Entries supplied ->
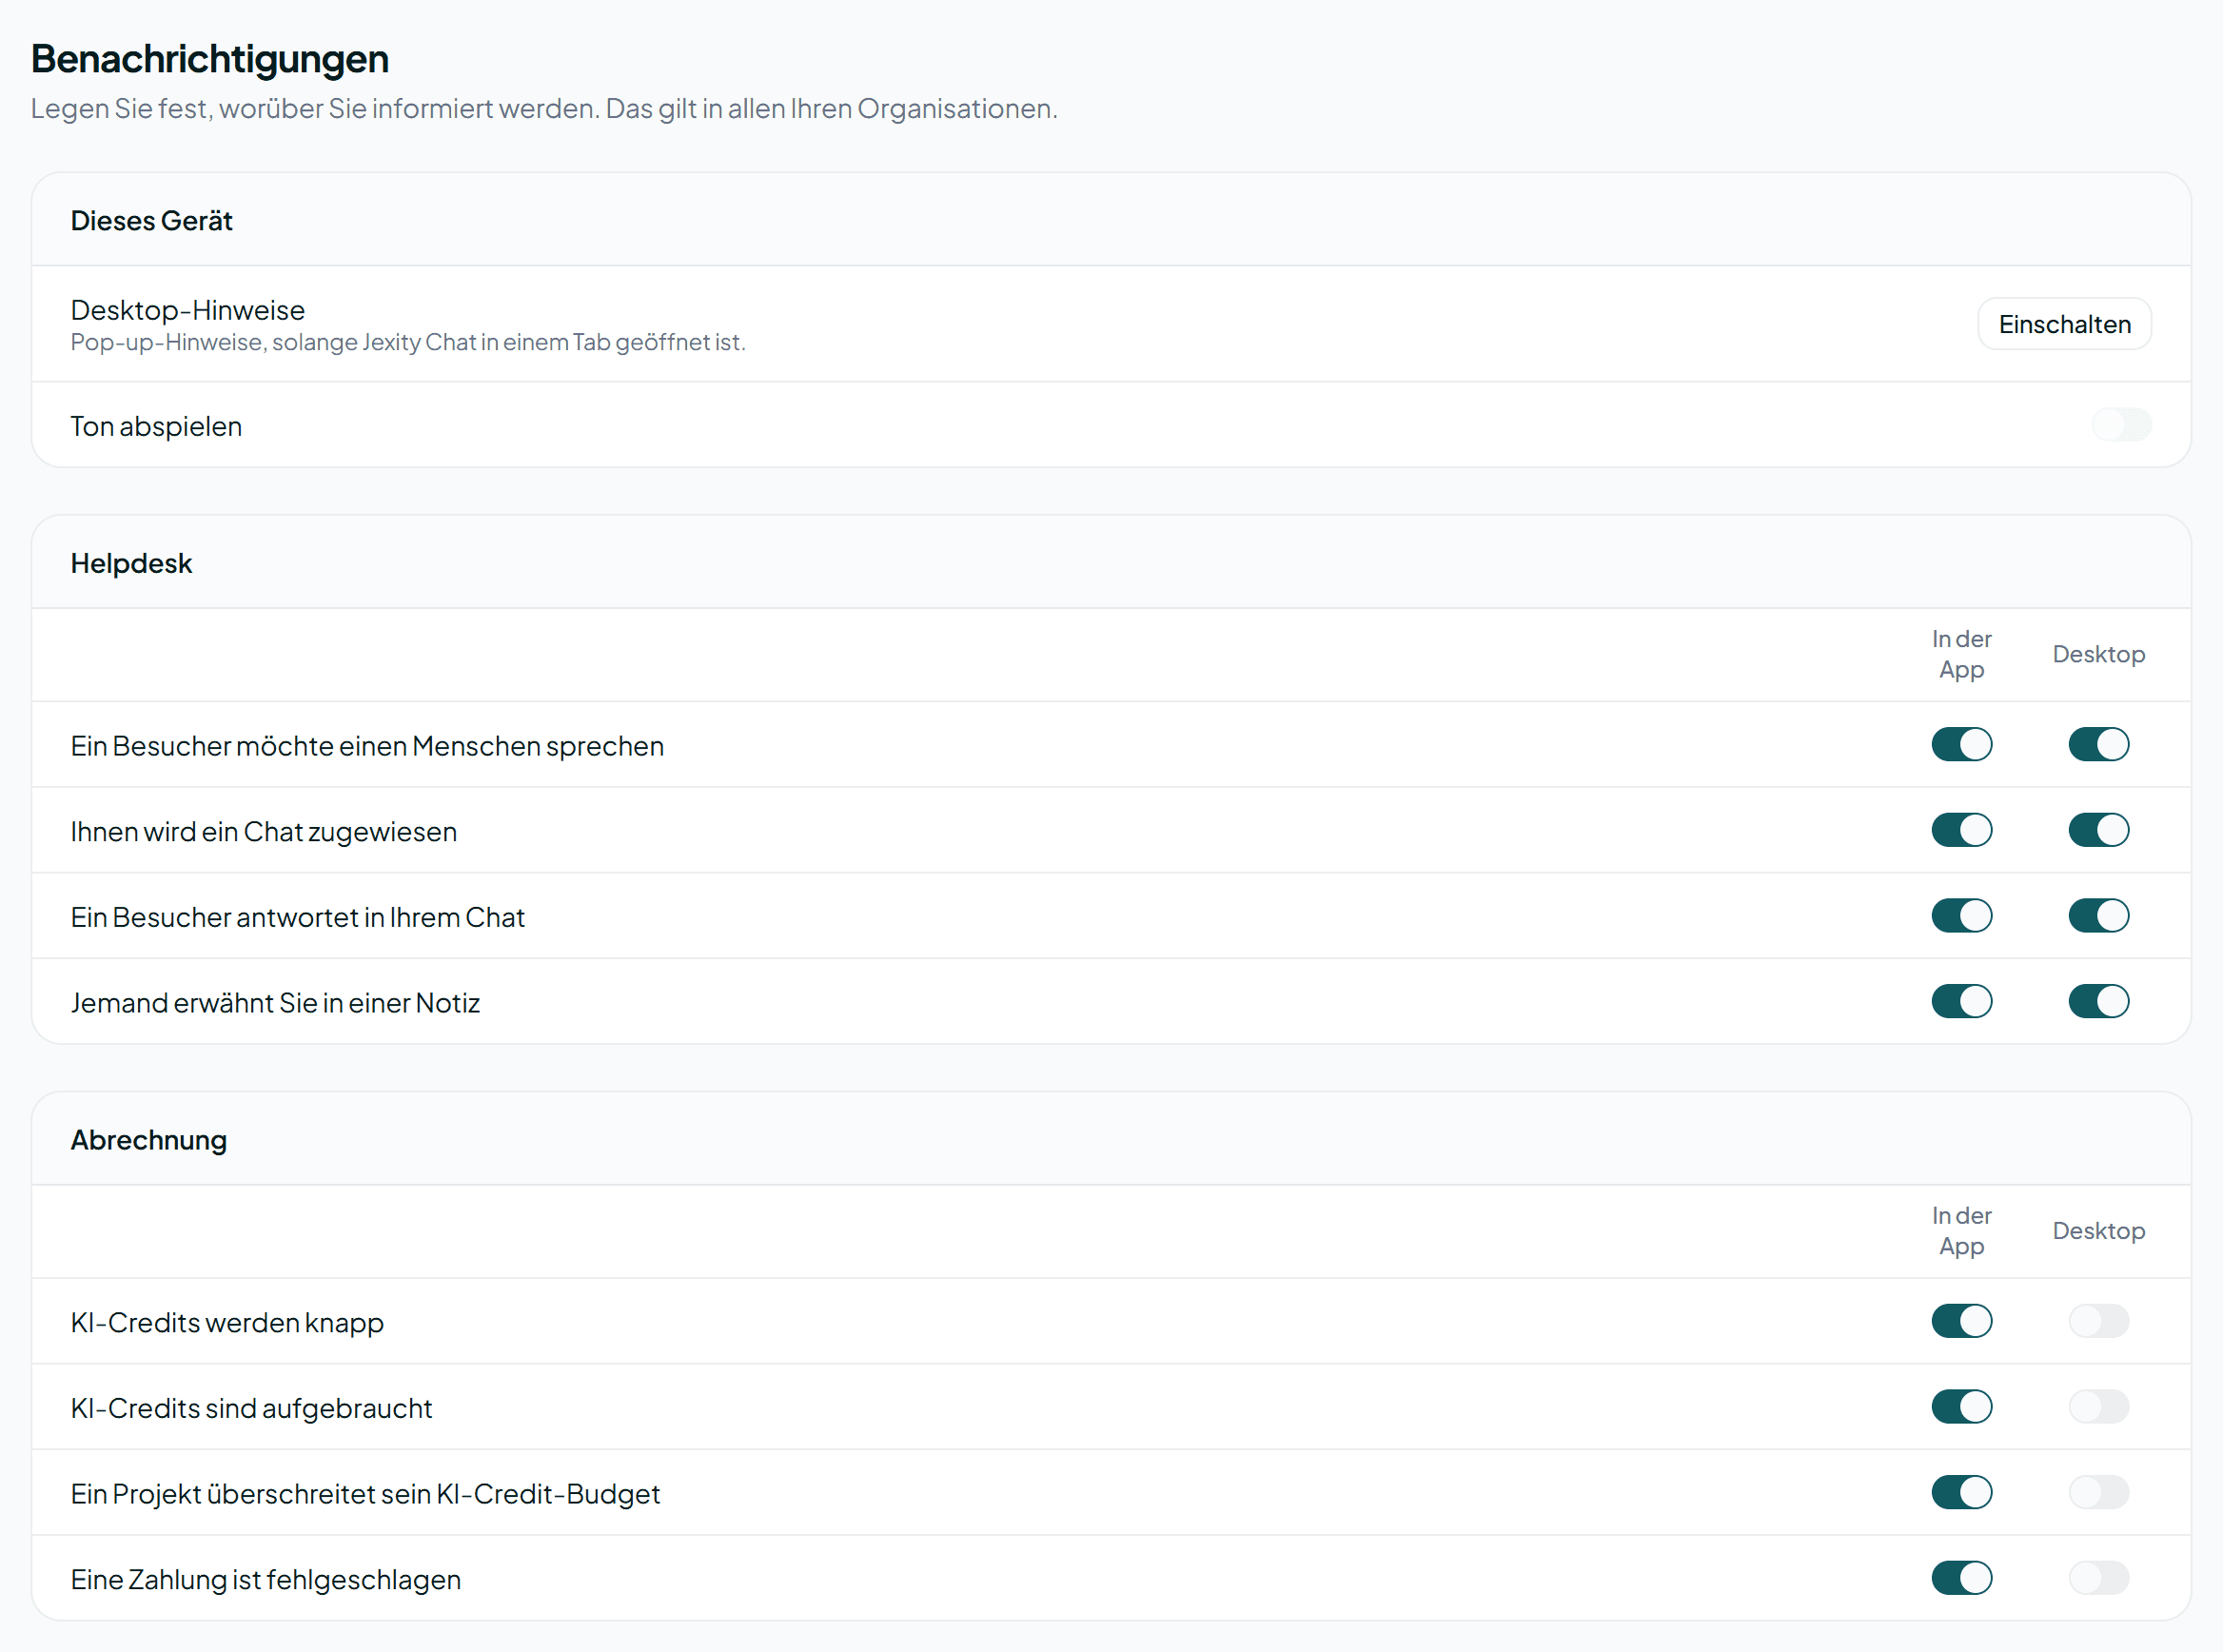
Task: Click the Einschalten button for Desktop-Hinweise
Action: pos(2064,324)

==

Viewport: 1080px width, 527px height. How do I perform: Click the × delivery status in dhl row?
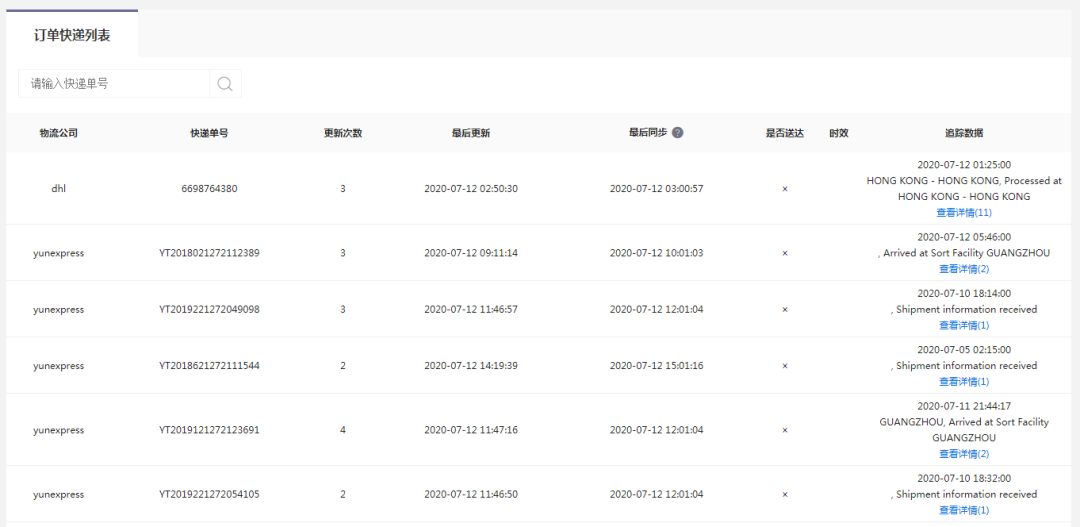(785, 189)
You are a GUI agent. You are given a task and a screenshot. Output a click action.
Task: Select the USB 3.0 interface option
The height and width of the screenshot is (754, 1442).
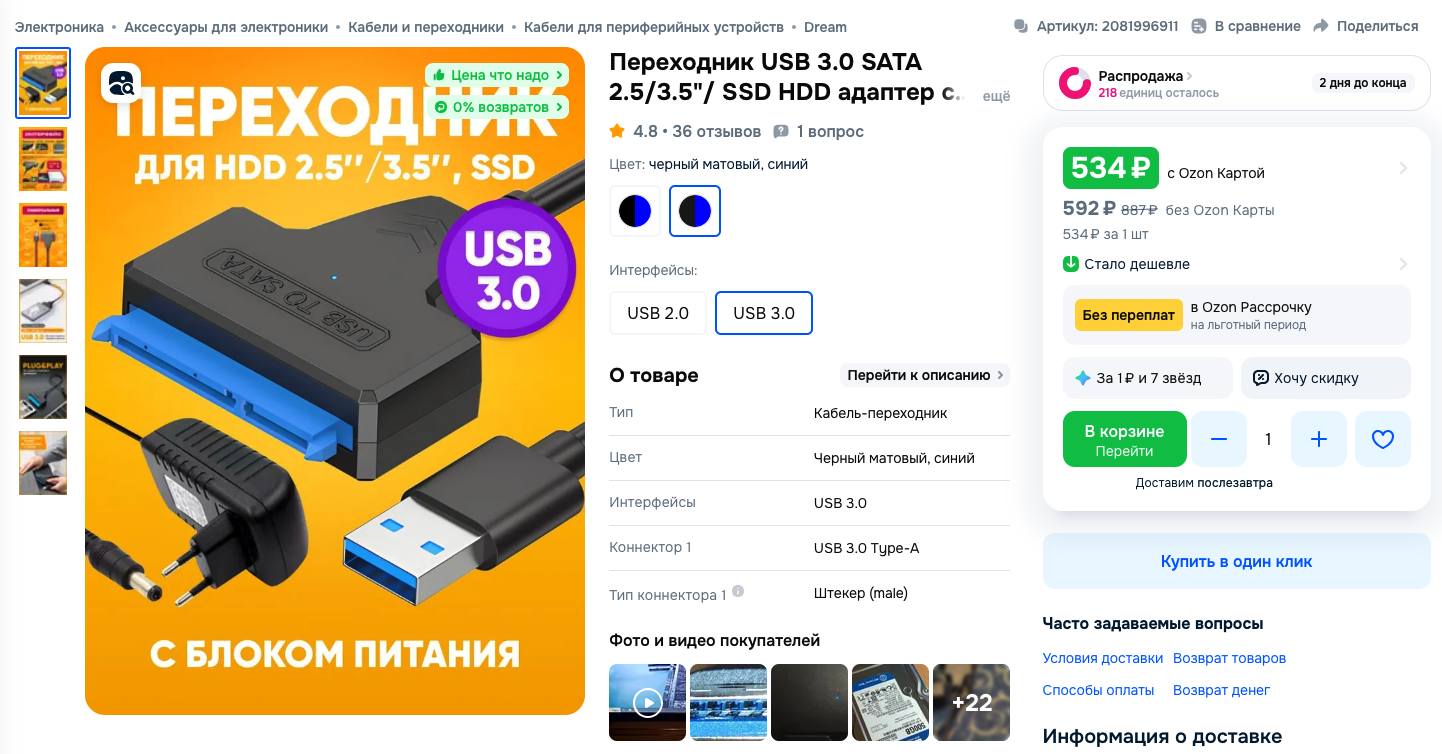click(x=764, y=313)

Problem -> I would like the exact lines from the data above, starting with the one that holds "Viewport: 1080px width, 527px" and going on through the one that holds "Task: Select the USB 3.0 interface option", without the pictures.

Answer section ->
Viewport: 1080px width, 527px height. How do I perform: Click the × delivery status in dhl row?
(785, 189)
You are a GUI agent. You are given a task and a screenshot. Output a click action.
Task: Select the USB 3.0 interface option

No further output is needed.